- **What you need to do**:
Scan the entries that follow and copy out every line containing "left".

[Records provided]

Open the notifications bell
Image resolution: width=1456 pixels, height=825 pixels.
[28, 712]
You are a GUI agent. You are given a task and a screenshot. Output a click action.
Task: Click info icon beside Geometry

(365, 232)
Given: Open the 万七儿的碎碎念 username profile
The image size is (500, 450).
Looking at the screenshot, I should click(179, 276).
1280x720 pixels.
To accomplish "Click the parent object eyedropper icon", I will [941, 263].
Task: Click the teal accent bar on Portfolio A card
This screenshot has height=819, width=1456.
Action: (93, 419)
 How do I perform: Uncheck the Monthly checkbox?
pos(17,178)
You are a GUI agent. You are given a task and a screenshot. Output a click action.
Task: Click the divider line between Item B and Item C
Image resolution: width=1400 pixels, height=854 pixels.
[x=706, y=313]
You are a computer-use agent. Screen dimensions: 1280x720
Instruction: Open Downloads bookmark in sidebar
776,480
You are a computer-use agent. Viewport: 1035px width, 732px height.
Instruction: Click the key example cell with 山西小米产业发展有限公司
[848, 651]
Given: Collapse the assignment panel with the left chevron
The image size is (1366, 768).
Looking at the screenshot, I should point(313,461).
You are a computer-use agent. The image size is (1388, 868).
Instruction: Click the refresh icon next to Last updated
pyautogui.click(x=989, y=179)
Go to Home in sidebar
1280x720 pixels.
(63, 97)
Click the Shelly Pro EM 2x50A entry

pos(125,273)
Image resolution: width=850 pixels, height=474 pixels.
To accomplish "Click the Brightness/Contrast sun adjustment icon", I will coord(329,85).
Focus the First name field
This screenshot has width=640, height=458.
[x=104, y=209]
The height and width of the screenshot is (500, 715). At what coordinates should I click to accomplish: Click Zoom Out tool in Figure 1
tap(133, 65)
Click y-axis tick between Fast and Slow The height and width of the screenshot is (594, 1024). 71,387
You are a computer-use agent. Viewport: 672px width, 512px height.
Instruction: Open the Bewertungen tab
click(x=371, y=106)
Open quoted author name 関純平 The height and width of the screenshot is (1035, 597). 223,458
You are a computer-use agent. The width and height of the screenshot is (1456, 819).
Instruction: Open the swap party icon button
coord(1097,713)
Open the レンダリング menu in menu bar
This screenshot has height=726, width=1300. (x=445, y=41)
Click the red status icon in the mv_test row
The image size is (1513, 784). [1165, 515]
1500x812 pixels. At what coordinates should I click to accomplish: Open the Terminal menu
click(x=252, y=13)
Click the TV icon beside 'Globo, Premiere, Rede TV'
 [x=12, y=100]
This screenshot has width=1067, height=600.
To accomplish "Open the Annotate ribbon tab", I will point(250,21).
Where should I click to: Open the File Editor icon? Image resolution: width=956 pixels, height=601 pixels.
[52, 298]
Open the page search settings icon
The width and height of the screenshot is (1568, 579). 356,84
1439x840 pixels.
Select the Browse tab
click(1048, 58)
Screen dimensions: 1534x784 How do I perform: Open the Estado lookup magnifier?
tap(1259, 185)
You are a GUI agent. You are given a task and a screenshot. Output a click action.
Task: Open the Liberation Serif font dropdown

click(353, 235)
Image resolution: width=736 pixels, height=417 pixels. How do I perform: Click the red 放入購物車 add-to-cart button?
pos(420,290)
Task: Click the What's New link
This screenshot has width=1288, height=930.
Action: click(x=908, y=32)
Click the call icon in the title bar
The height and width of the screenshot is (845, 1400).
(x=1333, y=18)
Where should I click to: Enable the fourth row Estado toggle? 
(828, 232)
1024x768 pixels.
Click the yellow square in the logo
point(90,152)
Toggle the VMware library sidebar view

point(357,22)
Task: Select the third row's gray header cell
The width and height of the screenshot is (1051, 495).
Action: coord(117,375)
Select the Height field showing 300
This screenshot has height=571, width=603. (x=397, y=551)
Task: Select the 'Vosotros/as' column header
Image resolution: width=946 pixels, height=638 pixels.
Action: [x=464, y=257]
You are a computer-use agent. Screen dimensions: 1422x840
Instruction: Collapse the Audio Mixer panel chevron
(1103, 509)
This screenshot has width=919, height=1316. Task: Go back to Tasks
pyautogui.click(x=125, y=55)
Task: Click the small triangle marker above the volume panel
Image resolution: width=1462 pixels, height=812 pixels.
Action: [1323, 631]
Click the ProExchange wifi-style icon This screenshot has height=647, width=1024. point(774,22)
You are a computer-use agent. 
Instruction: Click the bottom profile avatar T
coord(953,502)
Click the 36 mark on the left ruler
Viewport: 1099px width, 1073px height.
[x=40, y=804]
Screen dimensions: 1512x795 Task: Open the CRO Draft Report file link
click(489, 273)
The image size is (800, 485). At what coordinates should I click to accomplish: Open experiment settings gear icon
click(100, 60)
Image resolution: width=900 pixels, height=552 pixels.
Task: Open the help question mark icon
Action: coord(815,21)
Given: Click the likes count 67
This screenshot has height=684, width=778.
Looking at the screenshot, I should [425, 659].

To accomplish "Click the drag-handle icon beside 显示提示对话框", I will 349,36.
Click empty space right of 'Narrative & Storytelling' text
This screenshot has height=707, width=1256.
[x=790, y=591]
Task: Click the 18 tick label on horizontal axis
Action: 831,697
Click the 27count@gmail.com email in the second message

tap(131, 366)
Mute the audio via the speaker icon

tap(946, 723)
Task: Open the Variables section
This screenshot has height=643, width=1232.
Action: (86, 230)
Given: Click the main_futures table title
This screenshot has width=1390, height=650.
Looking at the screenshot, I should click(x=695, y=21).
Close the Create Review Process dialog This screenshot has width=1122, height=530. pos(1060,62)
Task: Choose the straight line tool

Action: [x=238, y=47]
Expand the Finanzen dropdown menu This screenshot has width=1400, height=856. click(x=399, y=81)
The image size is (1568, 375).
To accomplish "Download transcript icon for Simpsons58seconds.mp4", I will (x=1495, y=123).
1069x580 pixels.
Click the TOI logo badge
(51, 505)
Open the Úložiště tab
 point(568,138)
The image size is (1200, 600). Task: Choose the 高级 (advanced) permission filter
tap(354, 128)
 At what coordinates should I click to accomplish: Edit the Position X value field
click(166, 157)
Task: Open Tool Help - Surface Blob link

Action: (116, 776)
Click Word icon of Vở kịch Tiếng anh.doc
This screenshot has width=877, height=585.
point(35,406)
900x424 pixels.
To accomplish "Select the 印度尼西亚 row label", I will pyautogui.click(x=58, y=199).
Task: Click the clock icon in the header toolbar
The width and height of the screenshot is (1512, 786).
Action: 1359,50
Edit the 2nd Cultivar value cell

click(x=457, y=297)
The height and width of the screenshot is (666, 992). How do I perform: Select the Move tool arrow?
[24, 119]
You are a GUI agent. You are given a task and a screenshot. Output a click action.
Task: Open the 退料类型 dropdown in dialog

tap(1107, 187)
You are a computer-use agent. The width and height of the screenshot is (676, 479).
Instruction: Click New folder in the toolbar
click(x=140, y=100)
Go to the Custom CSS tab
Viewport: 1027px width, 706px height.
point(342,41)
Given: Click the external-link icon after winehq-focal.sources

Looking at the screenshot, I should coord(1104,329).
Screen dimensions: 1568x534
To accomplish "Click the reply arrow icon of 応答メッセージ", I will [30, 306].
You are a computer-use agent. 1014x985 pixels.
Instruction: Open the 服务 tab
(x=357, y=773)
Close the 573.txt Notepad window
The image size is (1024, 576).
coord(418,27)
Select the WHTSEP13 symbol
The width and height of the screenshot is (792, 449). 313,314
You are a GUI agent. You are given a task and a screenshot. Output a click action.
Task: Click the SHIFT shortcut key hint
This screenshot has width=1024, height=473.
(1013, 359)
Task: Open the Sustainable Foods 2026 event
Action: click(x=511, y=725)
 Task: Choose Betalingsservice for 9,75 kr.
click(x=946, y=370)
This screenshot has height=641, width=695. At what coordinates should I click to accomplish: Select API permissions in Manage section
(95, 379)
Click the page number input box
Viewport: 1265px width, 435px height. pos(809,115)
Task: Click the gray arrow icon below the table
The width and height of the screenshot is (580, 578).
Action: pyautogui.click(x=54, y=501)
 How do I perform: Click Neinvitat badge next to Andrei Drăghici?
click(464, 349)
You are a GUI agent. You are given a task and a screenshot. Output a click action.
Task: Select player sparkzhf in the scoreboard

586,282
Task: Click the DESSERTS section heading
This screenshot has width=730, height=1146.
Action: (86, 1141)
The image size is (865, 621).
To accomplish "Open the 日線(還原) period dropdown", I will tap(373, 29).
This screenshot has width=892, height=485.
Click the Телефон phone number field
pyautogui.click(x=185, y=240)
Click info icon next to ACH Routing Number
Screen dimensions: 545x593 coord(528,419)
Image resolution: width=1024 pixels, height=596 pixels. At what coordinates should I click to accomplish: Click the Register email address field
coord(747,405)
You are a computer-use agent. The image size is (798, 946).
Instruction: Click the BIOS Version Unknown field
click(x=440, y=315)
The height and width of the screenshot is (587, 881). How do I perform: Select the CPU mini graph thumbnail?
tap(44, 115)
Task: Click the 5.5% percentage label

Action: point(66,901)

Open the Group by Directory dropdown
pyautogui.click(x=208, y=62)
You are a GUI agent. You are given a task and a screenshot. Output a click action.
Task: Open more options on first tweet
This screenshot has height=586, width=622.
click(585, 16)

[/Records provided]

- **Task result**:
Given: Collapse the assignment panel with the left chevron
Click the 36 mark on the left ruler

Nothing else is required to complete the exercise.